* [Text segment]:
Lately, I've been more and more sure that I need to be home with my children. I need to be a mom. I already am a full-time mom, of course, but I work full-time, too, out of necessity (trulytrulytruly out of necessity). With Lumpkin it was hard to go back - and we definitely had some "oh crap!" moments - but she was in good hands, and while it wasn't ideal, it all worked out just fine.
But now... three kids in and with life so much busier... there has just been sign after glaring sign. My kids need me. For a long time, I prayed to have the desire to be home, because I'd always had lofty career goals, and I thrived on that. Well, now that prayer has been answered and I don't know what the next step is. Even worse, my kids need me more than I can give, and I don't know what to do about it.
This is where the road untraveled begins. Although I guess I've been living it, ever since Dumplin was born. I keep trying and trying to compare our experience to those of others, to find someone who's made it work, and I just can't.
Nearly every single person I know who has more than two kids is a stay-at-home mom (not us). Every full-time working mom I know has a mother/mother-in-law either live with them or watch the kids full time (not us). And not one of those people has the additional scheduling challenge of one of their kids only living with them half time (as is our oldest - week on, week off).
While I can handle any one of those challenges quite comfortably, all together they just seem insurmountable from week to week. We've had so much help through friends from church (bless all of you), but you can only ask so much of people. I can only ask so much. It's a terrible feeling to have to call someone for the fourth or fifth time and say "Sooo... would you be able to...". I feel the favors I can ask of others have simply run out.

* [Exercise instructions]: Please extend the essay on working motherhood, picking up right after its final sentence. The items after this essay on working motherhood have nothing to do with it.

* [Listed records]:

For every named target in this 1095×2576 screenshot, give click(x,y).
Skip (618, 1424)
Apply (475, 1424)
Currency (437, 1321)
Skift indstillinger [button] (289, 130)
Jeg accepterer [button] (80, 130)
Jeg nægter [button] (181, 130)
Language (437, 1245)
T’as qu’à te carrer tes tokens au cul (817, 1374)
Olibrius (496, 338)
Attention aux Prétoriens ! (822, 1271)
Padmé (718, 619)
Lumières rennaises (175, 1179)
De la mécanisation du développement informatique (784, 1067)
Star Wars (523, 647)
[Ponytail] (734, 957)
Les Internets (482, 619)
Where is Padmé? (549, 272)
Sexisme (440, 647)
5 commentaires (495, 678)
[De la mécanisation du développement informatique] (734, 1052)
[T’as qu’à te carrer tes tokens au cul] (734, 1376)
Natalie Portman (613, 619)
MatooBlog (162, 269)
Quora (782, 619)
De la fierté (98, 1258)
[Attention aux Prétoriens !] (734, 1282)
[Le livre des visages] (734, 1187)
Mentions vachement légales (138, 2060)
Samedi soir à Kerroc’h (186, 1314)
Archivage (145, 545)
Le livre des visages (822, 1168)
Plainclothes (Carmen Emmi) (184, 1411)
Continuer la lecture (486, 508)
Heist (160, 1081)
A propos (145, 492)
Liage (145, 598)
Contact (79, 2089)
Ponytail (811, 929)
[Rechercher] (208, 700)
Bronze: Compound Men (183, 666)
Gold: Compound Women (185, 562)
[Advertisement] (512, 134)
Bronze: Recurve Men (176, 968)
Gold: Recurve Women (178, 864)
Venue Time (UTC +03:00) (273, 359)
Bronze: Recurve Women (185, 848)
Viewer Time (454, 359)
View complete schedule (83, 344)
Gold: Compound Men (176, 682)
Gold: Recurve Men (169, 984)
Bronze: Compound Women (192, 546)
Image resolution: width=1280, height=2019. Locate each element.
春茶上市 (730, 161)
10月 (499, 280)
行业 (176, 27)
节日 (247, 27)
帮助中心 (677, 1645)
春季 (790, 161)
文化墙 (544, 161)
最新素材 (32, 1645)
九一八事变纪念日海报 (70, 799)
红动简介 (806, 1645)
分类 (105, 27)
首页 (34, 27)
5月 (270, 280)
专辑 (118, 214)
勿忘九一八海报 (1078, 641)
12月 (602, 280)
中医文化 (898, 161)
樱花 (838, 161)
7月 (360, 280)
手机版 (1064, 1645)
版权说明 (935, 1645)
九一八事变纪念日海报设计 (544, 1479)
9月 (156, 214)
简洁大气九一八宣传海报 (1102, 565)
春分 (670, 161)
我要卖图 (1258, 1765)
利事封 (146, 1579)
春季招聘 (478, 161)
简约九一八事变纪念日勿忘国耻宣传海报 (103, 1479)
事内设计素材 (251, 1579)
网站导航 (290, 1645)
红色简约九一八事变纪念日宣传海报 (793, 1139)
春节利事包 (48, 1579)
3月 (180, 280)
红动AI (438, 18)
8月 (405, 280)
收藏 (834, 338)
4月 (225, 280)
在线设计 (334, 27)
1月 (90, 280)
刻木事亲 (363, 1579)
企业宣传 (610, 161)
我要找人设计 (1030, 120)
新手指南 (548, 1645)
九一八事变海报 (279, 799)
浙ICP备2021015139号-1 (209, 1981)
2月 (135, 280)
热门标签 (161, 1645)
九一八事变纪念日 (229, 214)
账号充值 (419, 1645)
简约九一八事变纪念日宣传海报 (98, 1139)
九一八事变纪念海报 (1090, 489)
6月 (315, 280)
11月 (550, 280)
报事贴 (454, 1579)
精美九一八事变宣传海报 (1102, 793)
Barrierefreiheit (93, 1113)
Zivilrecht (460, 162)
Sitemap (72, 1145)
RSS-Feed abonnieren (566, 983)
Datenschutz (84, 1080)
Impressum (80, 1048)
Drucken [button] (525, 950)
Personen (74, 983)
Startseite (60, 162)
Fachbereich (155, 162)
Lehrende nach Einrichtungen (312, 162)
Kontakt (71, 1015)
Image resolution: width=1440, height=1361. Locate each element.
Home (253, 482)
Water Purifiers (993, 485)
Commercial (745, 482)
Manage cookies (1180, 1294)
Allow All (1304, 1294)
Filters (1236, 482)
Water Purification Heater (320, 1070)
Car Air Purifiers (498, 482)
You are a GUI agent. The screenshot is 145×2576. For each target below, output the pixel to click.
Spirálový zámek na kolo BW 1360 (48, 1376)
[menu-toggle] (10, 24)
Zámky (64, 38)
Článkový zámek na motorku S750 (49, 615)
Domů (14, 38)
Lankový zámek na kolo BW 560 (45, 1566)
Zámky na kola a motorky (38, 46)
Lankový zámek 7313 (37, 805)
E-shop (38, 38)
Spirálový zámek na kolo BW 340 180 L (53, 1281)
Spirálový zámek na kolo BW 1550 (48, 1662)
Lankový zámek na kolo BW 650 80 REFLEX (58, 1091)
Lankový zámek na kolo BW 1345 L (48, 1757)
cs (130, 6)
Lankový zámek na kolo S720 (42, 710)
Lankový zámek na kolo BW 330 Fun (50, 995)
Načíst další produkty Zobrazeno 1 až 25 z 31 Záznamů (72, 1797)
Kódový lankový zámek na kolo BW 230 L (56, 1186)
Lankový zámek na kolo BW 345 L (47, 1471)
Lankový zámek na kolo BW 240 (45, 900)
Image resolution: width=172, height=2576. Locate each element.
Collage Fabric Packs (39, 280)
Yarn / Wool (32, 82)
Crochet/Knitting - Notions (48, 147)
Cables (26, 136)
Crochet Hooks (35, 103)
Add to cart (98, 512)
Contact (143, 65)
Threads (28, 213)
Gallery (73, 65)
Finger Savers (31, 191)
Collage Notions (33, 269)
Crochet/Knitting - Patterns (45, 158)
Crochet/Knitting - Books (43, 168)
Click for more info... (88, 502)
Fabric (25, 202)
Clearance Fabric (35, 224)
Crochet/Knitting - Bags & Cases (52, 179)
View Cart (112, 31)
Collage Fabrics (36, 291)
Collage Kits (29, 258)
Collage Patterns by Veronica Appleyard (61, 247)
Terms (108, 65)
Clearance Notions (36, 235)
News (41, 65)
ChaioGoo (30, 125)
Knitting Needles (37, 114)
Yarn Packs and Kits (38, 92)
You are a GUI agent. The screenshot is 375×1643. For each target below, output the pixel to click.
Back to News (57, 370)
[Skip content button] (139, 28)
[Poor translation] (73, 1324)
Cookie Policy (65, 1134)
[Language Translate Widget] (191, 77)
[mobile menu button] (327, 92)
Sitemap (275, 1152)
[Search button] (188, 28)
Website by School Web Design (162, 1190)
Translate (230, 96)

* [Task output]:
Often these days I find myself playing the "if only..." game, which I know is silly and unproductive. THIS is our life, as it is, and I need to find the joy in it from day to day. But when the day to day is praying I can juggle my work and home responsibilities, trying desperately not to forget something for the zillionth time, wishing I could be more involved at Pumpkin's school, that I had more than an hour of playtime with Dumplin' on the weekdays, that I could get the kids on a schedule, that my weekends were more than cleaning and shopping and catch-up time, that I could have a date night with husband more than twice a year, and all the while feeling like our lives are one big Jenga puzzle waiting to crash down if one block is out of place... well, it's exhausting and stressful and not so joyous.
Which brings us to today. And the fact that I need to be able to work from home, or work part time. That I need to be home with the kids. That I need all of the above while paying the bills and having food to eat and utilities turned on and having adequate health insurance. And I don't have the first clue how to go about it. I feel like all the puzzle pieces are out there, floating in the air, and I'm just not smart enough to put them all together. That I'm just doing everything wrong.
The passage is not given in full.